**TASK DATA:**
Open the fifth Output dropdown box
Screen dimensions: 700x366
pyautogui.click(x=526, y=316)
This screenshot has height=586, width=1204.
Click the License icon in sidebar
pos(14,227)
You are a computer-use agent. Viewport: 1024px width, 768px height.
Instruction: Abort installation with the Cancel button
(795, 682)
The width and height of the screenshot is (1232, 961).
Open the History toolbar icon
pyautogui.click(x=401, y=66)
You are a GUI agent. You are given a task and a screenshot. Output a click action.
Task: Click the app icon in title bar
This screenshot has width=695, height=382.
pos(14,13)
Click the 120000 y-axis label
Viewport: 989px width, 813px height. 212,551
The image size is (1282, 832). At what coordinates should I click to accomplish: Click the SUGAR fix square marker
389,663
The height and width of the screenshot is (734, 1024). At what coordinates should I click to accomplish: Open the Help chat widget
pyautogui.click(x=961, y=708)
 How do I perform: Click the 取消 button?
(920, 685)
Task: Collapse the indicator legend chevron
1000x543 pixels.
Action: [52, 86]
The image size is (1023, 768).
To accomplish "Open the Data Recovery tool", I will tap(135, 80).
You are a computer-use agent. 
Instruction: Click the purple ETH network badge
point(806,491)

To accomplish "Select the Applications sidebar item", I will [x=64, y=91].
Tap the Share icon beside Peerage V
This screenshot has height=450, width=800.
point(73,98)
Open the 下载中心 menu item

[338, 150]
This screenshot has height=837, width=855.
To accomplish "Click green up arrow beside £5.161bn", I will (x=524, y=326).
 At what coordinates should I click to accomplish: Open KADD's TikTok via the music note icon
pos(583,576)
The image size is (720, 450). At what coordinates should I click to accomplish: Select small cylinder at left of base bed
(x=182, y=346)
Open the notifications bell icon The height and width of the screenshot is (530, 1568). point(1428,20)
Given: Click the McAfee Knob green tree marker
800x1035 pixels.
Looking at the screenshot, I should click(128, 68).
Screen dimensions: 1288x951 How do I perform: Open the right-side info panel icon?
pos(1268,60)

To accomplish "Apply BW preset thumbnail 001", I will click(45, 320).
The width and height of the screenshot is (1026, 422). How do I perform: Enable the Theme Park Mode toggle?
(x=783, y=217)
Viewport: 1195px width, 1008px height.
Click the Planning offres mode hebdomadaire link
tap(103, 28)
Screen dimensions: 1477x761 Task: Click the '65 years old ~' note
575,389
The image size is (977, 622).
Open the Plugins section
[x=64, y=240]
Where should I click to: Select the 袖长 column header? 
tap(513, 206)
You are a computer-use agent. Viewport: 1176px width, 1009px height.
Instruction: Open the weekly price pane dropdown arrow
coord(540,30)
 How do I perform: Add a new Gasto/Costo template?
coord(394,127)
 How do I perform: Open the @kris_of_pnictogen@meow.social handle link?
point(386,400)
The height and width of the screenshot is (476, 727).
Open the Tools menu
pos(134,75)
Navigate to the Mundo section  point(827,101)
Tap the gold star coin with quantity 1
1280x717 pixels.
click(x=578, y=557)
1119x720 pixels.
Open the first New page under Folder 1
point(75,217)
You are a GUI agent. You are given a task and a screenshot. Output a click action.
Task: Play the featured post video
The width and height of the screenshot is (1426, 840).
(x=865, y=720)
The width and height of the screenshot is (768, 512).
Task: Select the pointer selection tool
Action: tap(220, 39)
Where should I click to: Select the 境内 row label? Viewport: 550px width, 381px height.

**WHAT TO DO:** From the line holding "The image size is (977, 622)." through the final line of the data above, copy every line exactly as written. Include nothing else.

**SOLUTION TO THE PROBLEM:**
The image size is (977, 622).
Open the Plugins section
[x=64, y=240]
Where should I click to: Select the 袖长 column header? 
tap(513, 206)
You are a computer-use agent. Viewport: 1176px width, 1009px height.
Instruction: Open the weekly price pane dropdown arrow
coord(540,30)
 How do I perform: Add a new Gasto/Costo template?
coord(394,127)
 How do I perform: Open the @kris_of_pnictogen@meow.social handle link?
point(386,400)
The height and width of the screenshot is (476, 727).
Open the Tools menu
pos(134,75)
Navigate to the Mundo section  point(827,101)
Tap the gold star coin with quantity 1
1280x717 pixels.
click(x=578, y=557)
1119x720 pixels.
Open the first New page under Folder 1
point(75,217)
You are a GUI agent. You are given a task and a screenshot. Output a click action.
Task: Play the featured post video
The width and height of the screenshot is (1426, 840).
(x=865, y=720)
The width and height of the screenshot is (768, 512).
Task: Select the pointer selection tool
Action: tap(220, 39)
Where should I click to: Select the 境内 row label? Viewport: 550px width, 381px height.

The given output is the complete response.